━━━━━ EXERCISE MATERIALS

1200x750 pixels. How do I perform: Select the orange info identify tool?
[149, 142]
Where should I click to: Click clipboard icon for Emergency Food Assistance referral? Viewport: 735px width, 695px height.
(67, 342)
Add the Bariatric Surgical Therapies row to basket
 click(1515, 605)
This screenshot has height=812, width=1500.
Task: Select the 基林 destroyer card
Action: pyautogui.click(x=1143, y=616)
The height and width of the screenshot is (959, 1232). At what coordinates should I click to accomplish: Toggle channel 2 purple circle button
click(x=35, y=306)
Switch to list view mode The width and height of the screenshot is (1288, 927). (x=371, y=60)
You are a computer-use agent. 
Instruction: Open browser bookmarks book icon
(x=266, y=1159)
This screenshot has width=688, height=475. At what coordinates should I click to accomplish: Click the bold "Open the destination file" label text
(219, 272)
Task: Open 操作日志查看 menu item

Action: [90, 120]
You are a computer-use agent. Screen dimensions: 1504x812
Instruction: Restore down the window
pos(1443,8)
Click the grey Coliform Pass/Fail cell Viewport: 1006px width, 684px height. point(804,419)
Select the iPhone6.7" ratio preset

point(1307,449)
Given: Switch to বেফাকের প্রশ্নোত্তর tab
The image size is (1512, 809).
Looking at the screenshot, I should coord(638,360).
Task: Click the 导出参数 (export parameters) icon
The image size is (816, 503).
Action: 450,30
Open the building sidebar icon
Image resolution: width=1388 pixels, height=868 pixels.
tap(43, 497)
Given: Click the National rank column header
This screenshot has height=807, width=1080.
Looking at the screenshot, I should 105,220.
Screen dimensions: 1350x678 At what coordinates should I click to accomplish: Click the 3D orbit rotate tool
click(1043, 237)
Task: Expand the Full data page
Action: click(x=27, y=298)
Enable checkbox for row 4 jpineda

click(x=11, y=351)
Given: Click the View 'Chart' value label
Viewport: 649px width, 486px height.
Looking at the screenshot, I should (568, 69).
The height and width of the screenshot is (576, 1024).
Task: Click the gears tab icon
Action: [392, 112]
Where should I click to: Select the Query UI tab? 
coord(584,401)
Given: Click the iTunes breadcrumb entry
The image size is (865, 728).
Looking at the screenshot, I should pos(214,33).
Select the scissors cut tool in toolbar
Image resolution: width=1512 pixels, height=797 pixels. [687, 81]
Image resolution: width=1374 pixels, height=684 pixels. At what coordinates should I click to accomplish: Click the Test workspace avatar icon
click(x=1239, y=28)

━━━━━━━━━━

WORK ORDER -> Go through the records and count the lines that include "agent", then give only that number.

ANSWER BOX -> 2